Image Registration with Deep Learning

A series of scientific tutorials on deep learning for registration can be found at the learn2reg tutorial, held in conjunction with MICCAI 2019.

This document provides a practical overview for a number of algorithms supported by DeepReg.


Image registration is the process of mapping the coordinate system of one image into another image. A registration method takes a pair of images as input, denoted as moving and fixed images. In this tutorial, we register the moving image into the fixed image, i.e. mapping the coordinates of the moving image onto the fixed image.


Predict a dense displacement field

With deep learning, given a pair of moving and fixed images, the registration network outputs a dense displacement field (DDF) with the same shape as the moving image. Each value can be considered as the placement of the corresponding pixel / voxel of the moving image. Therefore, the DDF defines a mapping from the moving image’s coordinates to the fixed image.

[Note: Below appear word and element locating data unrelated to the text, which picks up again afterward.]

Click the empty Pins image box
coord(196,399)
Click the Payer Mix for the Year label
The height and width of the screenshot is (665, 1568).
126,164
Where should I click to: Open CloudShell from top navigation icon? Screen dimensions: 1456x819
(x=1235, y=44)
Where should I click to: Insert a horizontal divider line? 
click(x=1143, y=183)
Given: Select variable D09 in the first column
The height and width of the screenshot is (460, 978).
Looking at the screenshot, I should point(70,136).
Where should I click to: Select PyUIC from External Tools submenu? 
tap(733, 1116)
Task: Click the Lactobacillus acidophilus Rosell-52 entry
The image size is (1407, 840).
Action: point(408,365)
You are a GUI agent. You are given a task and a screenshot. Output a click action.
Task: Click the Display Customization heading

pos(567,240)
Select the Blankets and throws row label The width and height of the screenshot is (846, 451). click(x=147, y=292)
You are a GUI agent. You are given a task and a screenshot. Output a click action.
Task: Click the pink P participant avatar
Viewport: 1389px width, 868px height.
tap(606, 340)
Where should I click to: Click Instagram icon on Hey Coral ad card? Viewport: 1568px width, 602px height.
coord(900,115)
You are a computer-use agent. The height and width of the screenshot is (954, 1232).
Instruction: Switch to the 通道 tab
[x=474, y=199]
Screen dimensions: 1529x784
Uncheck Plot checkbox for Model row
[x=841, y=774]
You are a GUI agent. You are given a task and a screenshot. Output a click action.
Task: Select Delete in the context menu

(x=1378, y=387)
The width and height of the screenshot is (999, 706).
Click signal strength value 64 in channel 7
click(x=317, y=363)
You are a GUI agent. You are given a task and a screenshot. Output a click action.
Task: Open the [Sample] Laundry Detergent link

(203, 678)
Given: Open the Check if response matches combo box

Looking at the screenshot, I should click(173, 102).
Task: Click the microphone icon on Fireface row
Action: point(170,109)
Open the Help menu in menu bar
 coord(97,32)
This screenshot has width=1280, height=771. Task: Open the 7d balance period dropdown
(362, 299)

In this tutorial, we mainly focus on DDF-based methods.

Predict a dense velocity field

Another option is to predict a dense (static) velocity field (DVF), such that a diffeomorphic DDF can be numerically integrated. Read “A fast diffeomorphic image registration algorithm” and “Diffeomorphic demons: Efficient non-parametric image registration” for more details.

Predict an affine transformation

A more constrained option is to predict an affine transformation, parameterised by the affine transformation matrix of 12 degrees of freedom. The DDF can then be computed to resample the moving images in fixed image space.

Predict a region of interest

Instead of outputting the transformation between coordinates, given moving image, fixed image, and a region of interest (ROI) in the moving image, the network can predict the ROI in the fixed image directly. Interested readers are referred to the MICCAI 2019 paper: Conditional segmentation in lieu of image registration


A loss function has to be defined to train a deep neural network. There are mainly three types of losses:

Intensity based (image based) loss

The common loss functions are normalized cross correlation (NCC), sum of squared distance (SSD), and normalized mutual information (MI).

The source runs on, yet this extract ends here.